Conventions & Limitations

pgferry tries to be explicit about where it is opinionated and where it deliberately stops short of guessing.

Naming

snake_case_identifiers = true converts source identifiers to PostgreSQL-style snake_case.
snake_case_identifiers = false keeps names lowercased only.
Generated PostgreSQL SQL uses quoted identifiers.

Examples:

parentUserId becomes parent_user_id
UserName becomes username when snake_case_identifiers = false
PostgreSQL SQL is emitted as "app"."users" rather than app.users

Auto-increment and sequences

MySQL and MariaDB auto_increment, SQLite integer primary key auto-increment behavior, and MSSQL IDENTITY columns are recreated as PostgreSQL sequences after data load.

The sequence flow is:

Create the sequence after the bulk load.
Set it to max(column) + 1.
Attach it as the column default.

Orphan cleanup

When clean_orphans = true, pgferry checks foreign-key relationships before adding PostgreSQL FKs.

Cleanup behavior:

ON DELETE SET NULL foreign keys are repaired by setting the child columns to NULL.
Other delete rules cause the orphaned child rows to be deleted.

clean_orphans_mode = "apply" (the default) actually does the work. "report" only inspects and logs — handy when you want a preview without touching rows, but the migration stops before FK creation so you can react first.

Set clean_orphans_max_rows to a positive number when you want a fuse: if the total orphan rows across all FKs would exceed that cap, pgferry aborts instead of deleting half the internet. 0 means no fuse.

Disable orphan cleanup entirely when you want FK creation to fail naturally so you can inspect the data problem yourself or fix it with before_fk hooks.

Generated columns

Generated columns are copied as their materialized values. pgferry does not recreate the source expression semantics automatically.

What you get:

the copied data values
warnings in plan output
a clear signal that you may need an after_data or after_all follow-up step

Reported semantic drift

pgferry plan also reports schema semantics that do not necessarily block the migration but still need review because pgferry skips or leaves them behind.

Current examples include:

skipped source defaults that cannot be recreated automatically
source CHECK constraints that are not recreated
table and column comments / extended properties that are not migrated
source partitioning metadata that is detected but not rebuilt in PostgreSQL

Treat these as cutover work items, not as noise.
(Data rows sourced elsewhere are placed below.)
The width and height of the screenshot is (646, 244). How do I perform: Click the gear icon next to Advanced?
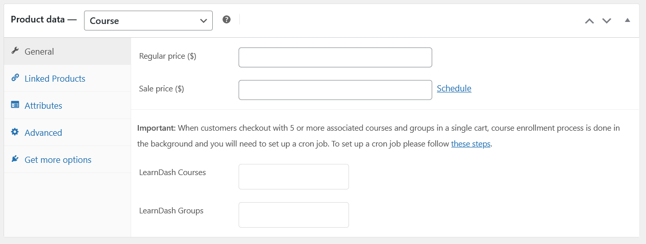click(x=15, y=132)
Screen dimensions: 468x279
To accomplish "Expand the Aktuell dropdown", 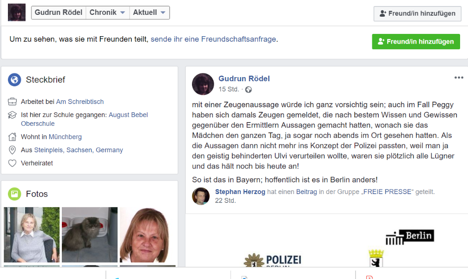I will point(149,13).
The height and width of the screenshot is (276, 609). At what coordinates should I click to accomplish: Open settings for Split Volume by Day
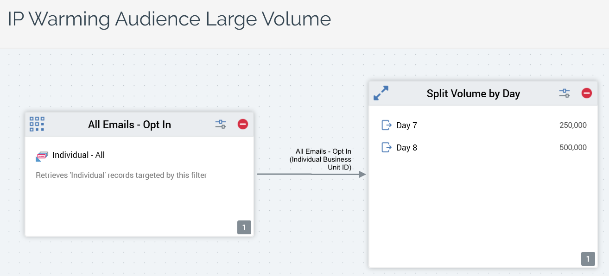coord(565,93)
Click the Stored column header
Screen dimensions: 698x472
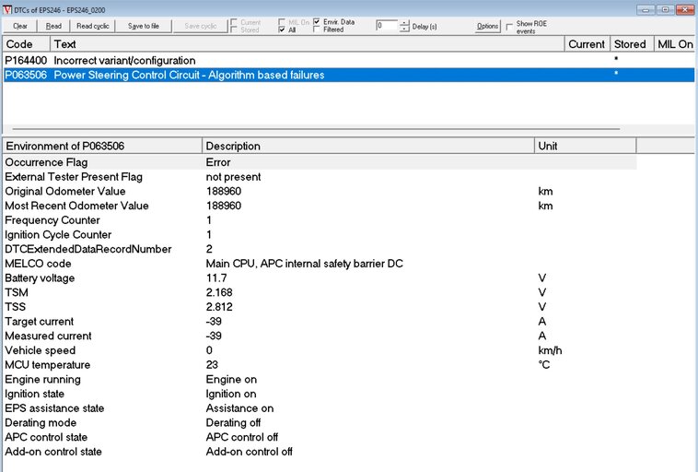coord(631,44)
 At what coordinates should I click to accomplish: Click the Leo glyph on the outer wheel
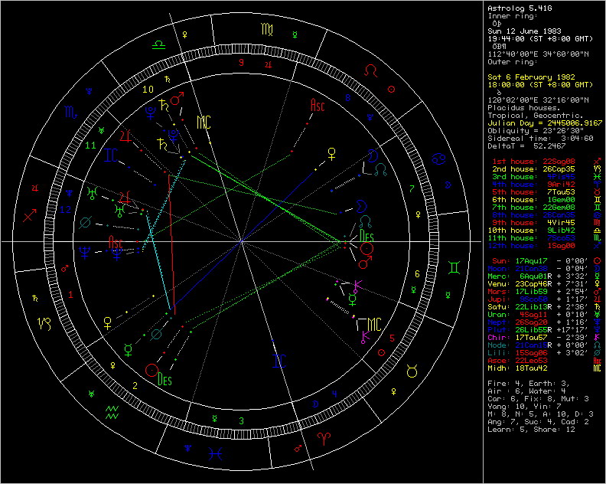(x=370, y=70)
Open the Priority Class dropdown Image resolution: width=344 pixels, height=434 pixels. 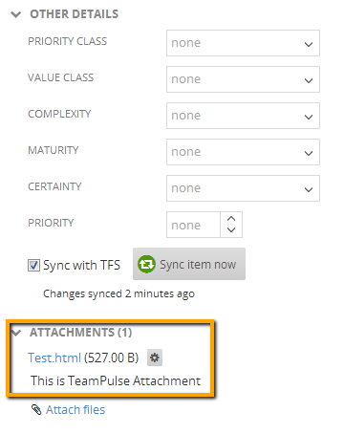[x=243, y=43]
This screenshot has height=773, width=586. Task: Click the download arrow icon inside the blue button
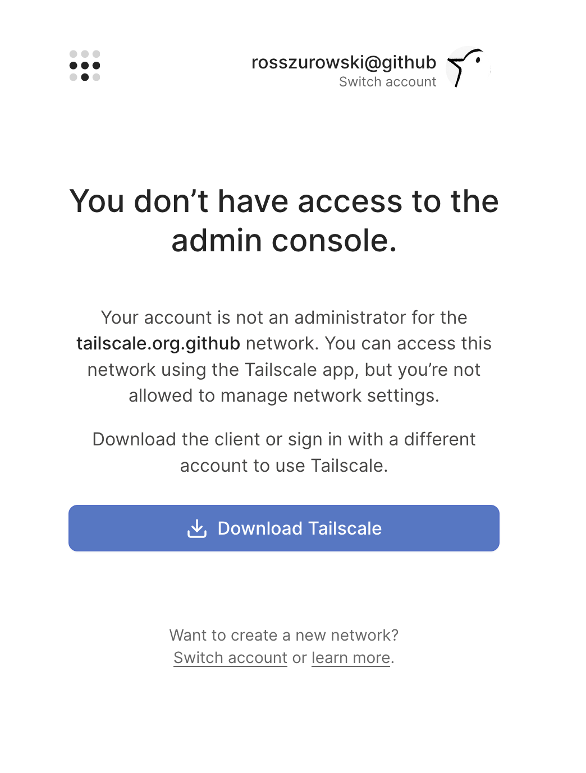coord(198,528)
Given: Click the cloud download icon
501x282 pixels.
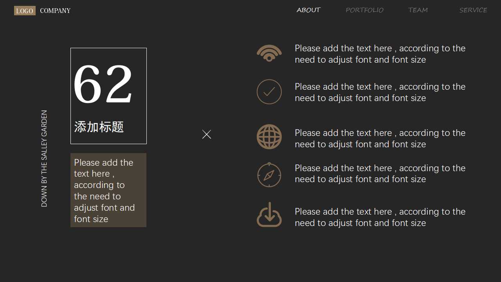Looking at the screenshot, I should [269, 215].
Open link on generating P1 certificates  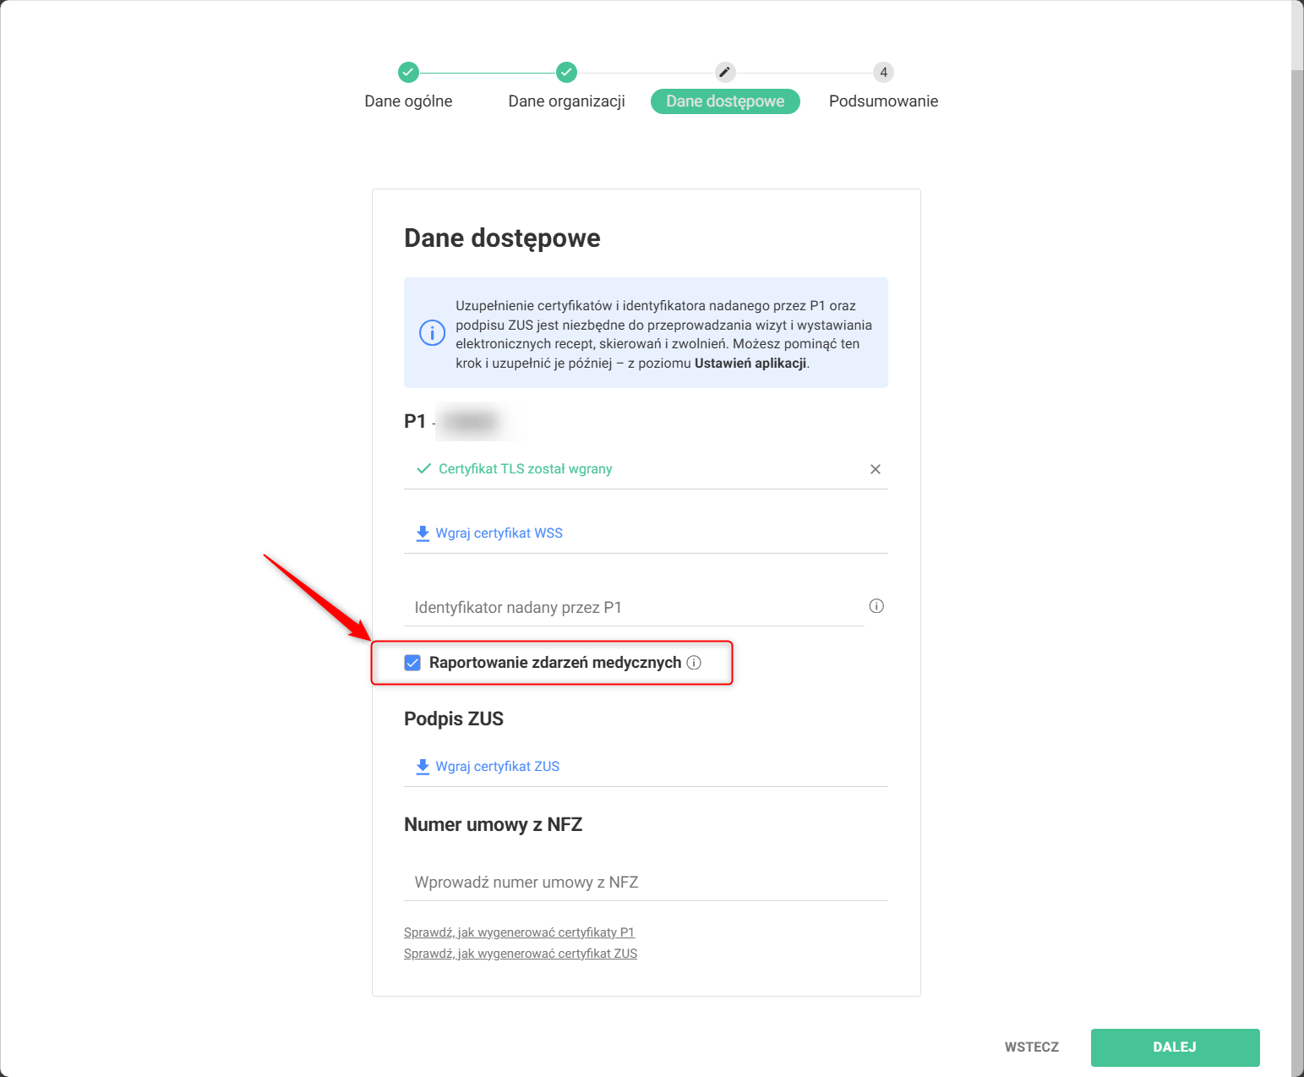(519, 932)
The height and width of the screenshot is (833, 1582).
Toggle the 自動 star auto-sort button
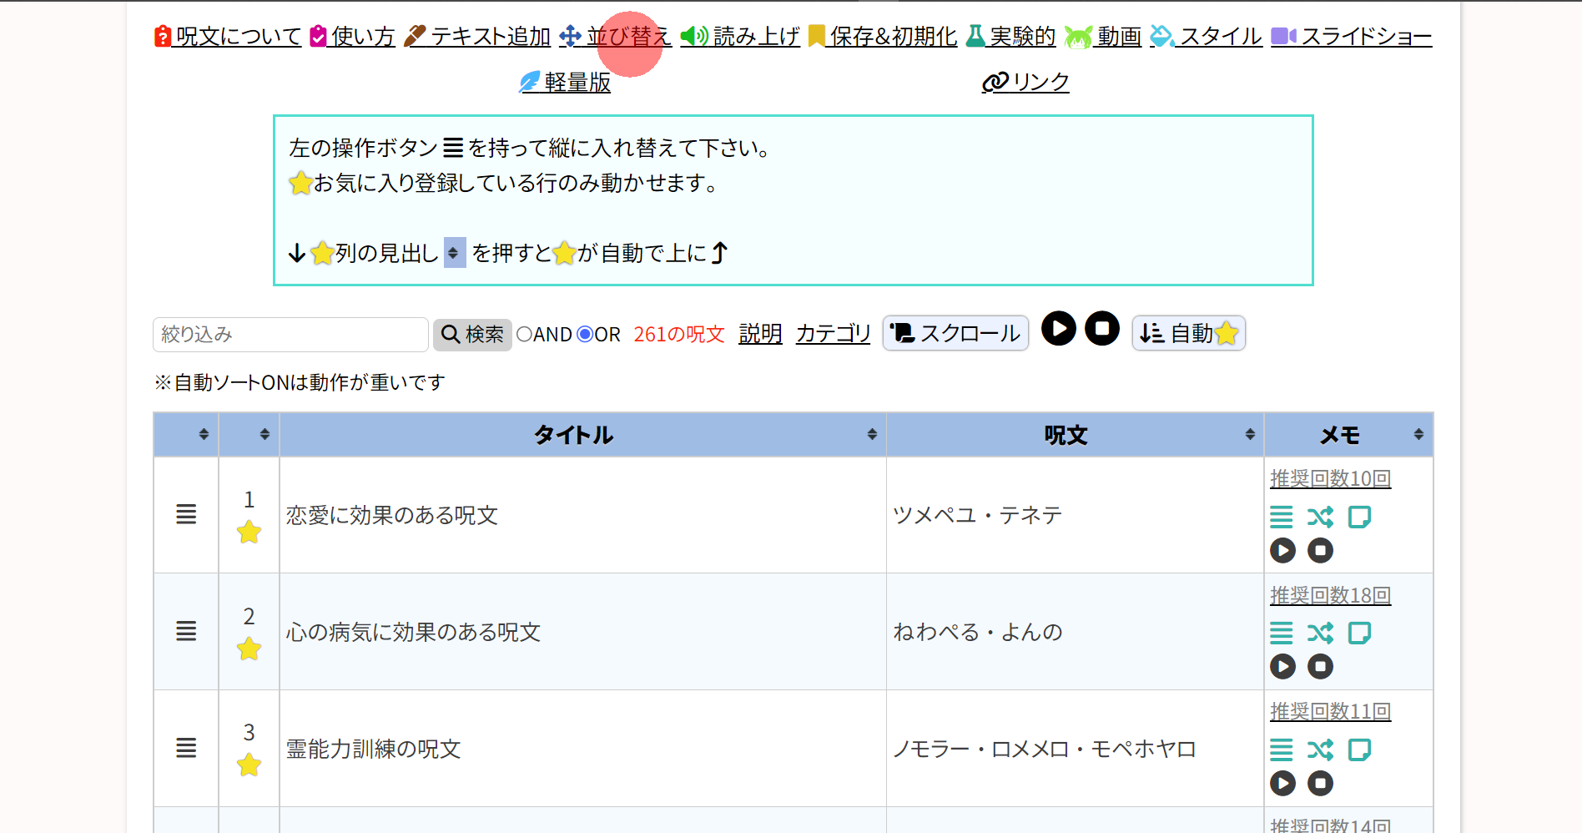tap(1188, 334)
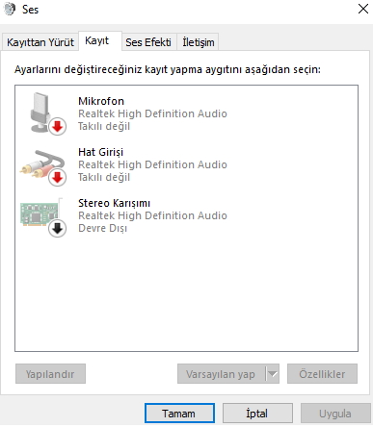Switch to the Kayıttan Yürüt tab

pyautogui.click(x=40, y=42)
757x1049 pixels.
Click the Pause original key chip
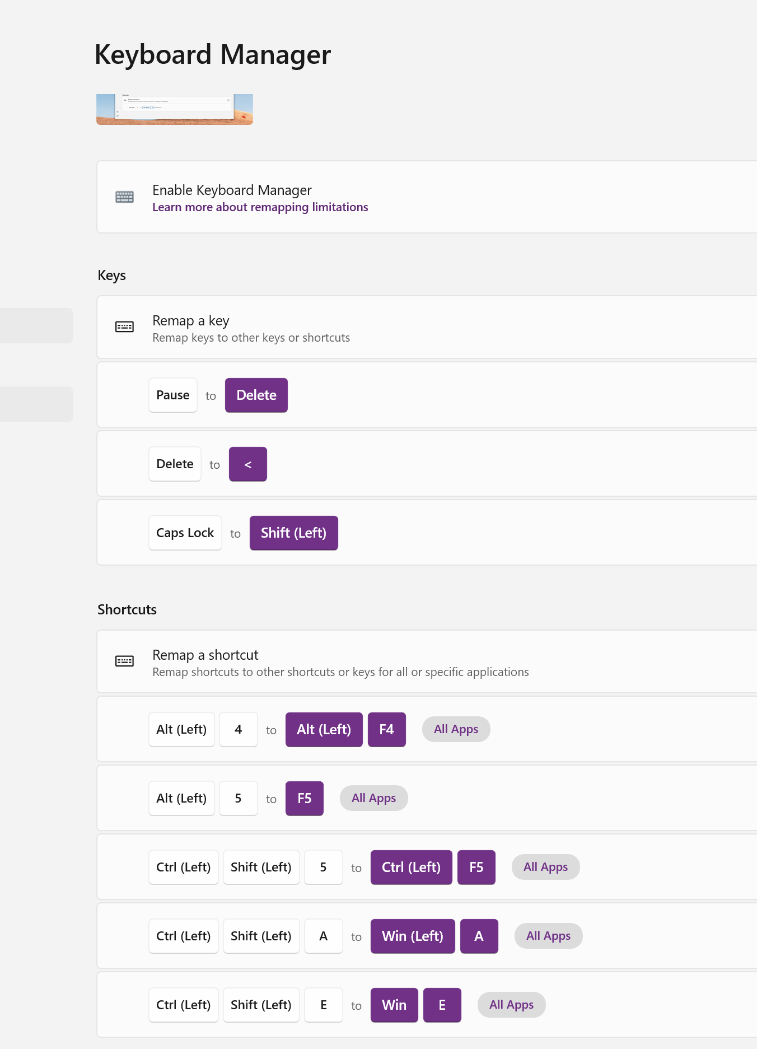click(x=173, y=395)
They are usually the difference between a load that completed and a schema that still behaves the way the source system did.

Unsupported objects and features

pgferry reports these rather than silently faking them:

Source objects

views
routines or procedures
source triggers

These are not migrated automatically. Recreate them with hooks or separate DDL.

Unsupported or skipped indexes

MySQL and MariaDB:

FULLTEXT
SPATIAL unless [postgis].enabled = true
prefix indexes
expression indexes

SQLite:

partial indexes
expression indexes

MSSQL:

XML indexes
spatial indexes
filtered indexes

Unsupported indexes are logged as warnings so the migration can continue safely.

Unsupported column types

Unsupported source column types are collected up front and the migration aborts before table creation starts.

If you intentionally want a softer landing, set:

[type_mapping]
unknown_as_text = true

Chunking limits

Chunking only applies to tables with a single-column numeric primary key. Tables with composite, non-numeric, or missing primary keys fall back to full-table COPY.

Gaps in the numeric primary key range are fine. The chunk simply returns fewer rows.

Checkpoint behavior

When resume = true, pgferry writes pgferry_checkpoint.json next to the config file.

Important details:

writes are atomic
progress flushes are batched
a checkpoint is deleted automatically after a successful migration
old or incompatible checkpoints are rejected instead of reused unsafely
pgferry checkpoint status migration.toml prints the stored table/chunk progress and compatibility summary without connecting to any database

Source-specific caveats

MySQL and MariaDB

enum_mode and set_mode control semantic handling of enums and sets.
zero_date_mode controls how 0000-00-00 values are handled.
MariaDB native uuid columns and JSON aliases are normalized onto PostgreSQL uuid and json / jsonb semantics during COPY.
[postgis] enables native spatial migration only for MySQL. MariaDB should use spatial_mode fallback storage modes instead.
_ci collations can be mapped to citext with ci_as_citext = true.

SQLite

SQLite always runs with one worker.
source_snapshot_mode = "single_tx" is unsupported.
In-memory SQLite databases are rejected.
The source database is opened read-only.

MSSQL

source_schema defaults to dbo.
timestamp and rowversion map to bytea, not PostgreSQL datetime types.
money and smallmoney map to numeric by default.
single_tx requires snapshot isolation on the source database.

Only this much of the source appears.